CUANDO MURIÓ MI ABUELA

Por Bárbara de Rueda

Cuando murió mi abuela, yo solo tenía siete años y mi hermano seis. Los jueves íbamos a comer a su casa, lo que nos encantaba. Nos hacia lo que más nos gustaba: canelones de espinacas con muchísimo queso, con ese color de caramelo que se veía. ¡Que ricos! . Cuando servía sopa nos partía el pan para que lo echáramos. De postre hacia naranja preparada con miel y en rodajitas muy finas, algo delicioso. Después de comer abría una caja de piel con compartimentos, que parecía una registradora, y nos daba un duro. Con ese dinero comprábamos una ensaimada en Mallorca, que estaba en la esquina, y un pito que era de caramelo, pero podías pitar; los colores de ese pito eran el verde y blanco. En casa de mis padres aguantaban estoicos nuestros pitidos, pues hasta que se derretía no parábamos de soplar. Y sobre todo, nos mimaba y contemplaba como, si en vez de los ocho hermanos de mi casa, fuéramos únicos. Además, a la vuelta íbamos solos a casa, que estaba muy cerca y, claro nos sentíamos mayores y libres.

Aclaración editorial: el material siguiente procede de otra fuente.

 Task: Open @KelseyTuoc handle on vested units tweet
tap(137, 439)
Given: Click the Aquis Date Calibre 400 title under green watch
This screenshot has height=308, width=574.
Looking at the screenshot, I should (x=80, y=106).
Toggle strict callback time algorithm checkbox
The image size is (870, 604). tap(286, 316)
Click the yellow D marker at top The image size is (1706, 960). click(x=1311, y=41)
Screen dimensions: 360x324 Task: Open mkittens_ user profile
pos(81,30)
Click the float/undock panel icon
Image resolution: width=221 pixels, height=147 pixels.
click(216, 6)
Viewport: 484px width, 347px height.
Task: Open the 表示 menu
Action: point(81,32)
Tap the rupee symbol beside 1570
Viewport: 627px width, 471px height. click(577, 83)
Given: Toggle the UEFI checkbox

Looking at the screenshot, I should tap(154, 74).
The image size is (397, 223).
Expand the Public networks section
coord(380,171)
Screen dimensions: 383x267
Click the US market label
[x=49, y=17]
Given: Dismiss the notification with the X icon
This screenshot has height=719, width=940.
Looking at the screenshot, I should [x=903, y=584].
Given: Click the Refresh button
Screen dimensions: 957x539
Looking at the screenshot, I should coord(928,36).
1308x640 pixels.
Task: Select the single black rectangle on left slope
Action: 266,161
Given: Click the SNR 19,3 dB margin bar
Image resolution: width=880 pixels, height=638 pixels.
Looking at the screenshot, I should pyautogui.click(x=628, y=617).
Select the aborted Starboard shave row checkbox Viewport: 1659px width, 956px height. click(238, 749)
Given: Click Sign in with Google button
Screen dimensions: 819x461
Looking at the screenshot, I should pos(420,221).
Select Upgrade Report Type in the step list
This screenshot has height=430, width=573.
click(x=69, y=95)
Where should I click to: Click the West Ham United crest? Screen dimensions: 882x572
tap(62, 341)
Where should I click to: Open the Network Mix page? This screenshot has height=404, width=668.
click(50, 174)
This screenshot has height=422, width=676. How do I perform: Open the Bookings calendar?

Recuerdo que estaba en el baño, cuando mi hermana me dijo lo de su muerte. Me traía una bolsa de caramelos de los Alpes, se los devolví, porque no eran un consuelo para mí.

Los caramelos de los Alpes eran exquisitos. Tenían laminitas de vainilla y la siguiente capa con otro sabor, y estaban recubiertos de fondant; se deshacían en la boca, podías morderlos un poquito chupar otra cápita.  Se me está haciendo la boca agua, como si ahora los tuviera en la boca.